Streamlining Frappe App Upgrades – Avoiding Data Loss and Friction

Title: Streamlining Frappe App Upgrades – Avoiding Data Loss and Friction

Category: Frappe Framework

Tags: upgrade migration data-loss suggestion

I’ve been self-hosting Frappe & Builder via the official easy-install Docker setup, and every time I pull a new “stable” image and run migrations, I’m terrified I’ll lose site data. Most recently I ran through the entire docker compose pull && bench --site all migrate && bench --site all build flow, and ended up with missing assets, 502s, and ultimately had to restore from backup because some critical doctypes and customizations disappeared.

I know part of it may be me—my workflow for zero-downtime doesn’t follow the “ideal” pattern—but it feels like upgrading any of the frappeverse apps (framework, erpnext, builder, etc.) should be a one-click, safe operation rather than a multi-step CLI dance that can silently drop data.

My environment & steps:

1. Easy-install Python script → generates builder_prod_setup-compose.yml + .env
2. docker compose pull && down && up -d --remove-orphans
3. docker compose exec backend bench --site all migrate build clear-cache
4. Hard-refresh browser → 404s, missing doctypes, broken hooks
5. Restore from backup & repeat

Pain points:

• No transactional “upgrade plan” – if one step fails, you’re left in a half-migrated state.
• bench update inside a Docker image can’t detect branches, so I skip it and lose patch releases.
• Assets (CSS/JS) often don’t copy correctly into sites/assets without manual bench build/assets.
• No rollback mechanism beyond full database restore.

Questions & suggestions:

1. Is there a recommended Docker-native upgrade workflow that ensures migrations run safely and atomically?
2. Could Frappe provide a bench upgrade GUI (or API endpoint) inside Desk to automate pulls, migrations, build, and cache-clear?
3. Are there plans to support an officially idempotent upgrade process (like Kubernetes operators or a Helm chart) that guards against partial failures?

I’d love to hear how others are handling seamless upgrades in production, and of course, if the core team is open to improving the user experience here, I’m happy to help test or contribute.
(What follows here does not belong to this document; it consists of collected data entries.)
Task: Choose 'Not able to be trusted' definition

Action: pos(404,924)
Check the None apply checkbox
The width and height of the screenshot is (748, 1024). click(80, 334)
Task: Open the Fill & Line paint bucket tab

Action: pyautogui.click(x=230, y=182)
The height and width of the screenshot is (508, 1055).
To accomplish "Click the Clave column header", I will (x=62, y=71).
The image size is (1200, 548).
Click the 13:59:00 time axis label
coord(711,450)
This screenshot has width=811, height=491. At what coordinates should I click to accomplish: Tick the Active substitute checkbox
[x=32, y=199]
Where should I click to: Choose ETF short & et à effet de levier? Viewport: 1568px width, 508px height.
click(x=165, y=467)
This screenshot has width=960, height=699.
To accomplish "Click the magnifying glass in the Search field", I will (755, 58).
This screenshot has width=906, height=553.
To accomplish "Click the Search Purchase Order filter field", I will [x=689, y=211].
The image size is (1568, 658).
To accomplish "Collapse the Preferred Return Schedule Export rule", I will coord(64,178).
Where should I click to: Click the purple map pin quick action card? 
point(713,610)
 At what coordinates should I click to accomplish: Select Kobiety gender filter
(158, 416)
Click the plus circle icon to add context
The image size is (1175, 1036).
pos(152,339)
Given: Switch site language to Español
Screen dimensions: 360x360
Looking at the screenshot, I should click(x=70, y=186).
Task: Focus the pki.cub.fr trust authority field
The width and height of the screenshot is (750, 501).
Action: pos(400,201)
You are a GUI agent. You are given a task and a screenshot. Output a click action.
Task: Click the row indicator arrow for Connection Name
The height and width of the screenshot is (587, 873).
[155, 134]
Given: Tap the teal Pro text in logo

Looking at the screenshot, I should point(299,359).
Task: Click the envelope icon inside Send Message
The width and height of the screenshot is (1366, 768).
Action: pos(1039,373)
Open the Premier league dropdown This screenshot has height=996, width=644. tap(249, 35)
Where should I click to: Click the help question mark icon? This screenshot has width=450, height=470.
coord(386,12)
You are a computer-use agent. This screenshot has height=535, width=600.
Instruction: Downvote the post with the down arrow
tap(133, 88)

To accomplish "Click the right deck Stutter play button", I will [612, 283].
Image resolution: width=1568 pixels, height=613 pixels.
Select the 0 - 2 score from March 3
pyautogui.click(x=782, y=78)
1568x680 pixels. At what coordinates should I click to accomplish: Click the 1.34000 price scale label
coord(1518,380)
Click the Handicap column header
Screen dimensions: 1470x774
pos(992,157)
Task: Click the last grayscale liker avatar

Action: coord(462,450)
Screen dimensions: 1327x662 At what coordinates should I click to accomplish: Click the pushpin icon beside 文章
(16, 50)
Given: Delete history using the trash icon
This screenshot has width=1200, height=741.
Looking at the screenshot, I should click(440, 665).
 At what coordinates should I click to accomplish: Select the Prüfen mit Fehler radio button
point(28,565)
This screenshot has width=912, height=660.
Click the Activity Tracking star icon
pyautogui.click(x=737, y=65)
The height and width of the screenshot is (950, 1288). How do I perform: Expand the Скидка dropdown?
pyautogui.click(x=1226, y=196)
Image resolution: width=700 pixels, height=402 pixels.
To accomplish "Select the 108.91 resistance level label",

Thanks!

As a system admin, I cringe when apps only distribute via Docker images. I’m thankful Frappe allows installation directly on my Linux host.

In my opinion, Docker is a great tool for developing but not deploying in a production environment (from a sysadmin perspective). I much prefer system access. I’m sure my inexperience with Containers and my age have made me biased

I typically have at least three servers (dev, test, prod). I can test upgrades on the test system before running them on the production server. I can run development branches on my dev server, for things like pull requests.

I also have the same scenario for each version (three servers for v14 & three for v15). I don’t do any dev work on v14, so now it’s just test & prod for v14.

I’ll echo @volkswagner: the issues you’re describing here sound like docker problems. I know some people love docker, but I’ve just never been able to get it to work quite right for a complex application stack with many moving parts like Frappe.

There used to be a bench GUI developed by the community, but I don’t think it got much traction. I think most people saw it as just another abstraction layer without much benefit. Press offers a gui interface for upgrades, but it’s a very different use case.

As far as the upgrade process goes, what are you currently encountering that’s not idempotent? I do wish bench would be a bit more explicit about its behaviors, but I think a simple bench update call is already idempotent or at least very close to it.

I build the docker image myself thus never faced this issue. Probably the issue is with how the image was built.